In vitro studies with cultured human hepatocytes demonstrated that IL-6 caused a reduction in CYP1A2, CYP2C9, CYP2C19, and CYP3A4 enzyme expression. Tocilizumab normalizes expression of these enzymes.
The effect of tocilizumab on CYP enzymes (except CYP2C19 and CYP2D6) is clinically relevant for CYP450 substrates with a narrow therapeutic index, and/or where the dose is individually adjusted. In a study in RA patients, levels of simvastatin (CYP3A4) were decreased by 57% one week following a single dose of tocilizumab, to the level similar or slightly higher than those observed in healthy subjects.
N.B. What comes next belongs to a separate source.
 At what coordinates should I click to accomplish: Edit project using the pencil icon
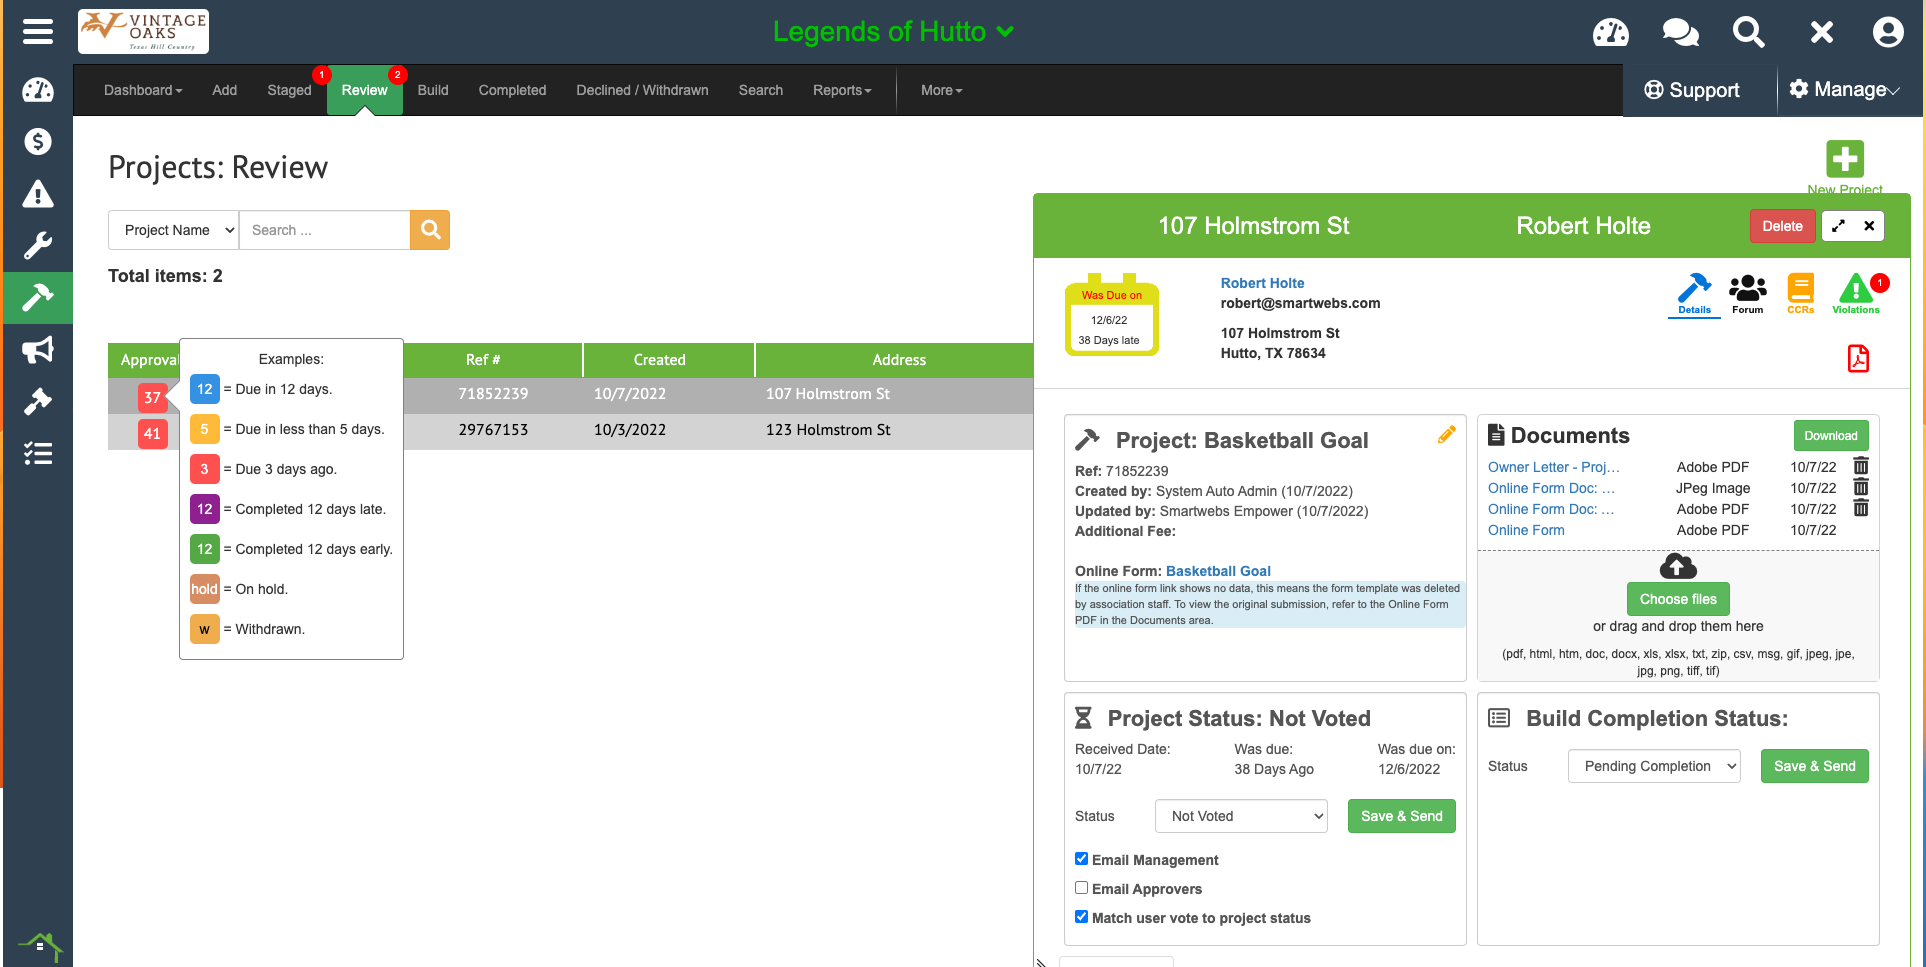[1446, 435]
When starting or stopping therapy with tocilizumab, patients taking medications, which are individually dose-adjusted and are metabolised via CYP450 3A4, 1A2, or 2C9 (eg, atorvastatin, calcium channel blockers, theophylline, warfarin, phenytoin, ciclosporin, or benzodiazepines) should be monitored as doses of these products may need to be adjusted to maintain their therapeutic effect. Given its long elimination t½, the effect of tocilizumab on CYP450 enzyme activity may persist for several weeks after stopping therapy.